Tous les achats dans le domaine médical ne sont plus publics?

Le Parlement pourrait sceller la loi dès le printemps. Sachant qu'elle va bien au-delà des thérapies innovantes contre le cancer et des achats de vaccins. Dans un premier projet, le Conseil fédéral a également étendu les exceptions à la liste des moyens et appareils dans le domaine médical. Le Tages-Anzeiger a récemment révélé les dérives auxquelles peut conduire le manque de transparence, par exemple pour les stimulateurs cardiaques.

Pourtant, une exception au principe de transparence n'est pas forcément indiquée, comme le montre l'exemple de la nouvelle thérapie par cellules CAR-T. Un journaliste a exigé la publication des coûts de ce traitement complexe et coûteux. L'OFSP a fait la sourde oreille, le PFPDT a déclaré qu'il n'y avait pas de base légale pour la confidentialité.

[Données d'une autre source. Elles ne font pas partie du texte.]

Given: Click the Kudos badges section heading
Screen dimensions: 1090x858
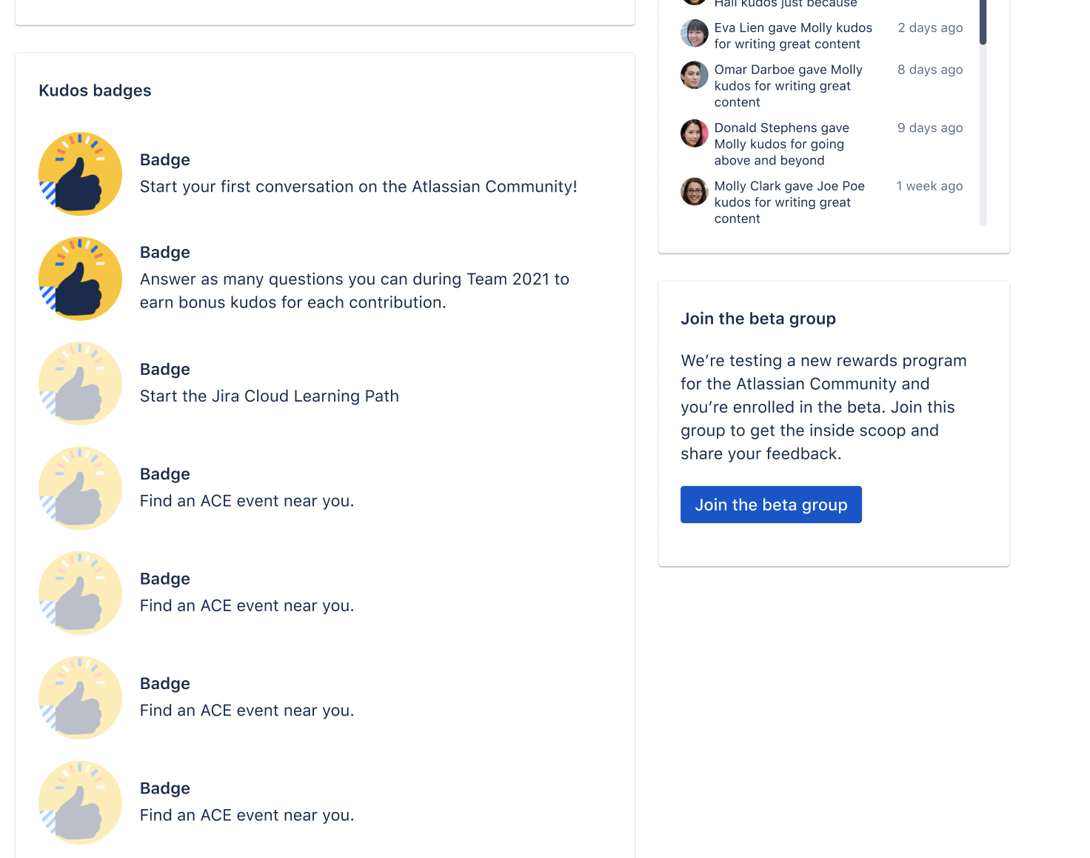Looking at the screenshot, I should (x=95, y=90).
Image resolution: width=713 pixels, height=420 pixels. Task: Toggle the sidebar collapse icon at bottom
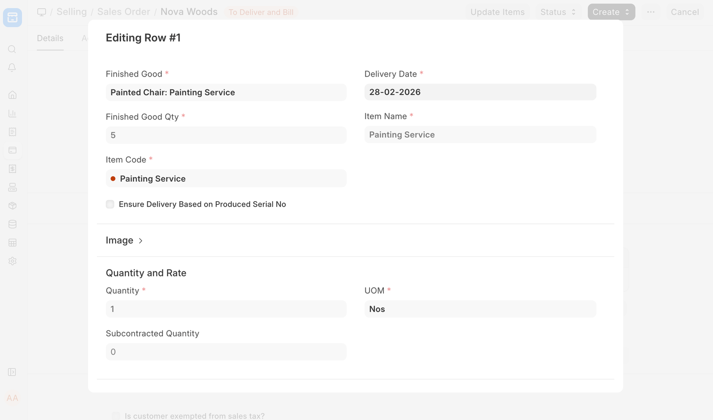click(x=13, y=372)
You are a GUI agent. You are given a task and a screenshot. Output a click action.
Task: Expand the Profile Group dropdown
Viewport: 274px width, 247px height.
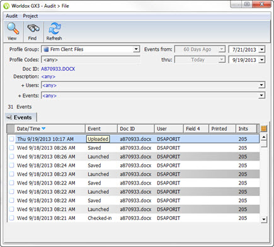136,49
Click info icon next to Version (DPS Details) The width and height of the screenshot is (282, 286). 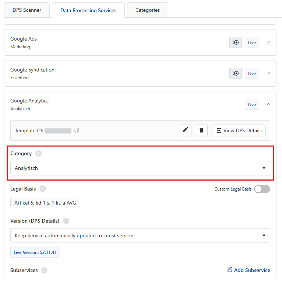coord(66,221)
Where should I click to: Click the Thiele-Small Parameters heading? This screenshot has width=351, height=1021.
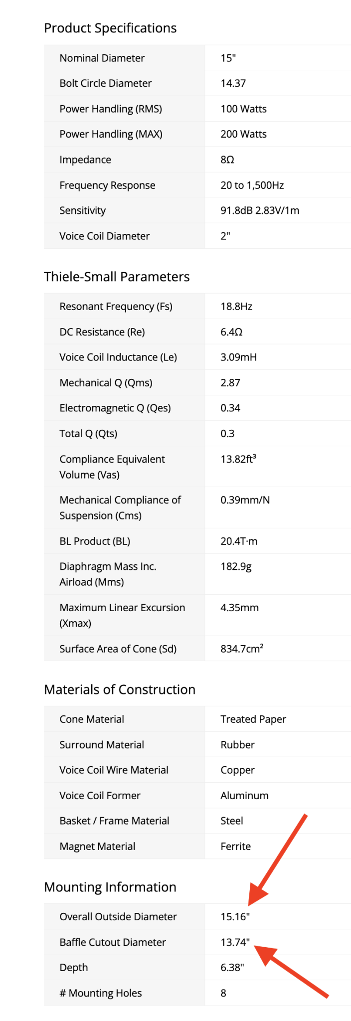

Mais le tribunal a tranché en faveur des entreprises pharmaceutiques. La mise à disposition de la thérapie cellulaire CAR-T serait «très probablement compromise» en Suisse si les accords de prix confidentiels entre les hôpitaux et les titulaires de l'autorisation étaient rendus publics. La loi tient déjà compte aujourd'hui de la préservation des intérêts du pays et des gens ainsi que des secrets commerciaux dignes de protection.

Un tribunal arrivera-t-il à la même conclusion dans un cas différent, comme celui des vaccins? En tout cas, les services et les entreprises concernés semblent désormais vouloir se couvrir, le texte de loi est écrit.